Jean Améry was an Austrian writer who with his Jewish wife fled from their home in 1938 after the German Anschluss brought the Nazis to power in their country.

Améry first escaped to France, then settled in Belgium from where he was deported back to France as a German alien. At the age of 31, he  was interned in a concentration camp in southern France for distributing anti-military propaganda to the German occupying forces. Améry went on to be imprisoned in both Auschwitz and Buchenwald.

After his liberation Améry wrote of his experiences in his book, At the Mind’s Limits: Contemplations by a Survivor on Auschwitz and Its Realities, in which he suggested that torture was “the essence” of the Third Reich.

In his book Améry took exception to Hannah Arendt’s famous expression “the banality of evil” saying,

there is no ‘banality of evil,’ and Hannah Arendt, who wrote about it in her Eichmann book, knew the enemy of mankind only from hearsay, saw him only through the glass cage.

I do not believe Arendt was intending to diminish the horror perpetrated by the Nazis throughout the Second World War by coining Adolf Eichmannthe famous phrase “the banality of evil”. She was merely pointing out that evil does not always come dressed in the garments of obvious violence.On the surface Adolf Eichmann looked perfectly normal/”banal”. He appeared to be merely a bureaucrat doing his job, administering the machinery of murder to transport millions to their deaths.

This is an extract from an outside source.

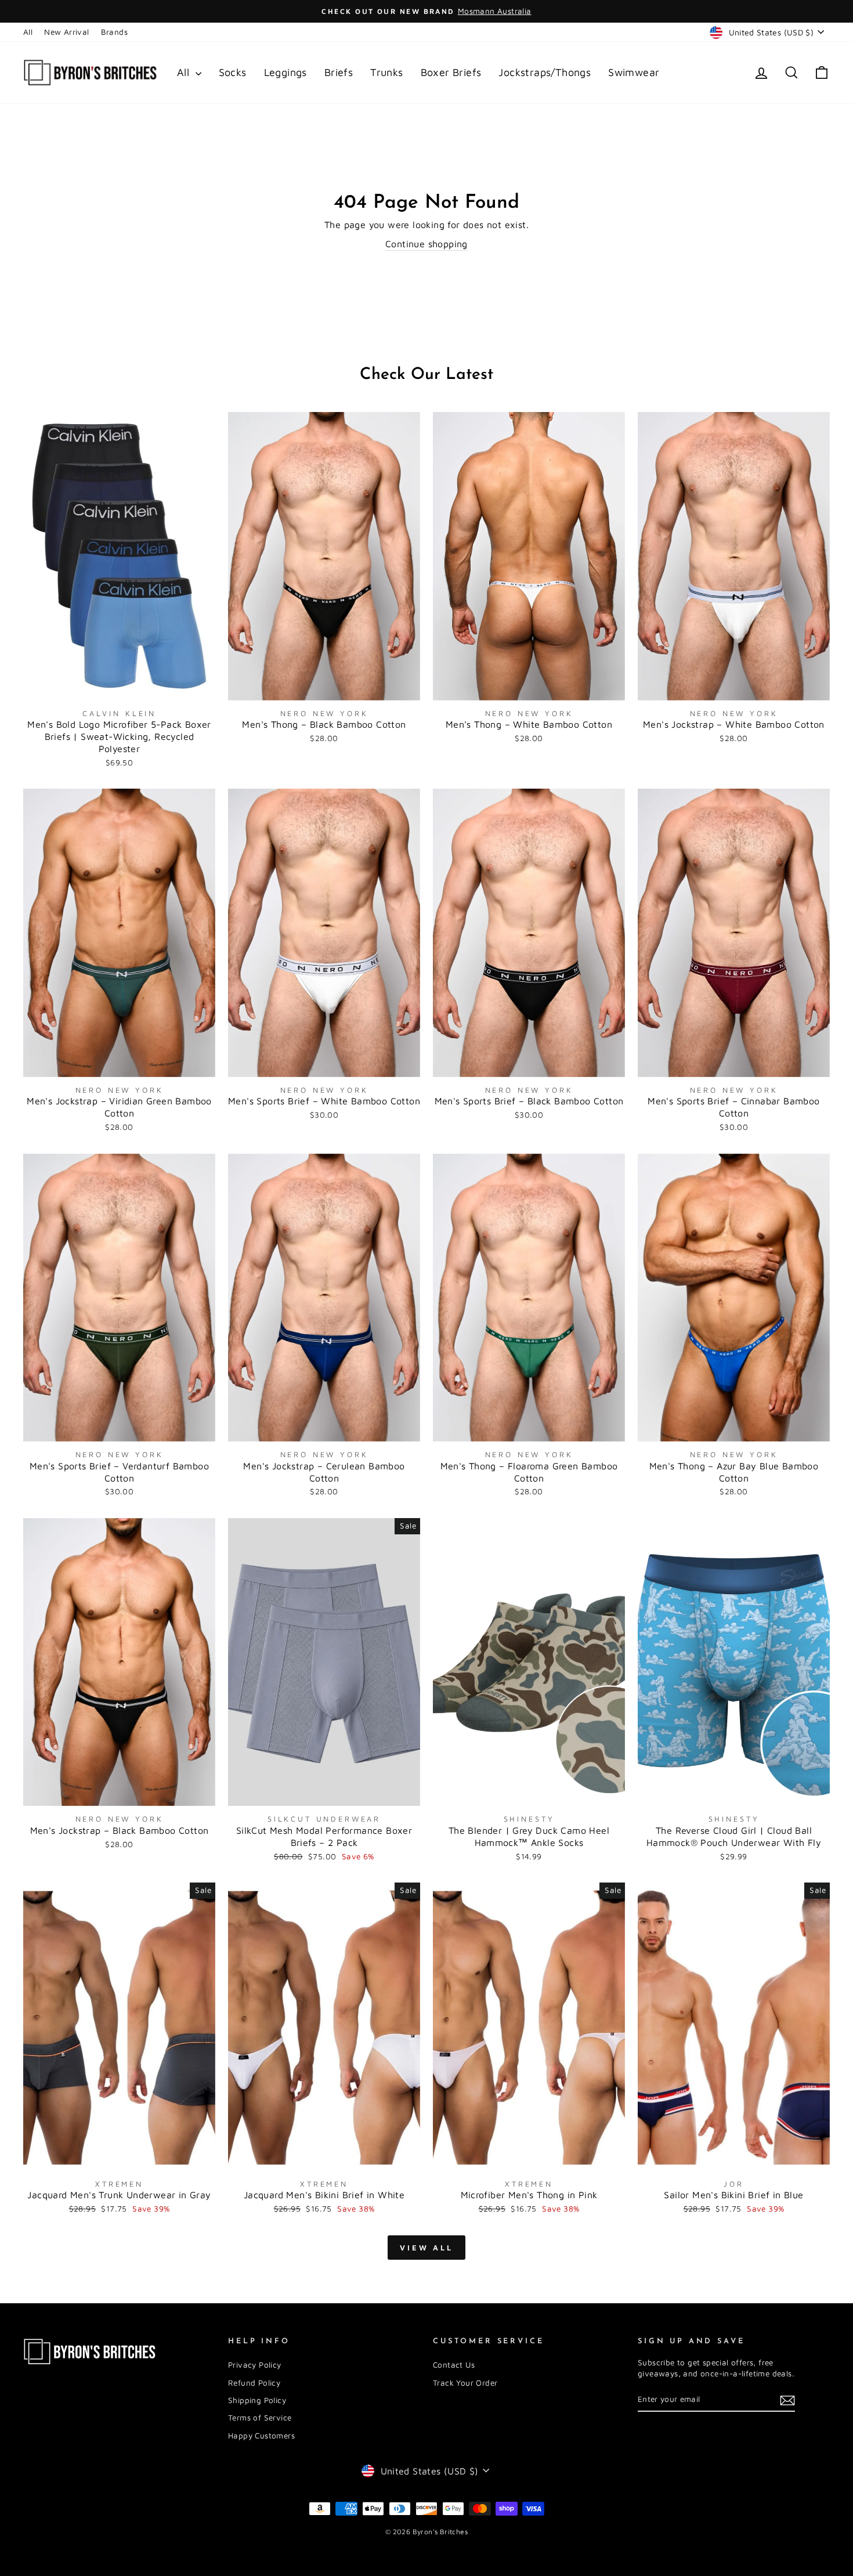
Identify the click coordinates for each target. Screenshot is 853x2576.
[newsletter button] (787, 2400)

But Améry was understandably sensitive to anything that mightgive the impression of diminishing the evil he had faced at the hands of the Nazi regime. He had stood in the face of the worst violence and inhumanity of which humankind is capable. For him to call such reality “banal” was to diminish the horrific reality to which he had been subjected.

Christian faith asks us to take seriously the reality of evil. The belief system that rose from the crucified body of a man unjustly condemned, agonizingly tortured, and viciously executed invites us to take a cold hard look at the terrible acts of which human beings are capable. Christian faith will not allow us to escape the dark side of the human condition with a superficial nod to the inevitability that at times bad things happen.

Bad things happen in part because there are vicious forces at work in the world and, at times, in every human being. We all have a shadow side which we ignore or deny at our peril. Jesus refused to allow his followers to get off lightly. He demanded they take seriously their attitudes, words and actions. He challenged his followers, saying,

But I say to you that if you are angry with a brother or sister, you will be liable to judgement; and if you insult a brother or sister, you will be liable to the council; and if you say, “You fool”, you will be liable to the hell of fire. (Matthew 5:22)

There is a capacity for evil that lurks within even the most “banal” of us. But, “the hell of fire,” is not the final word. Christian faith, as much as it takes seriously the sorrow and tragedy of life, affirms in the face of all darkness a love that is stronger than death and a beauty that rises out of the ashes of horror in the hearts of those who persevere in love.

Hannah Arendt challenges us to look seriously at Adolf Eichmann and to recognize that the line between him and us may be thinner than we like to think. Jean Améry asks us to acknowledge that, when we cross that line, the acts and attitudes of which human beings are capable are grievously evil and desperately harmful to life.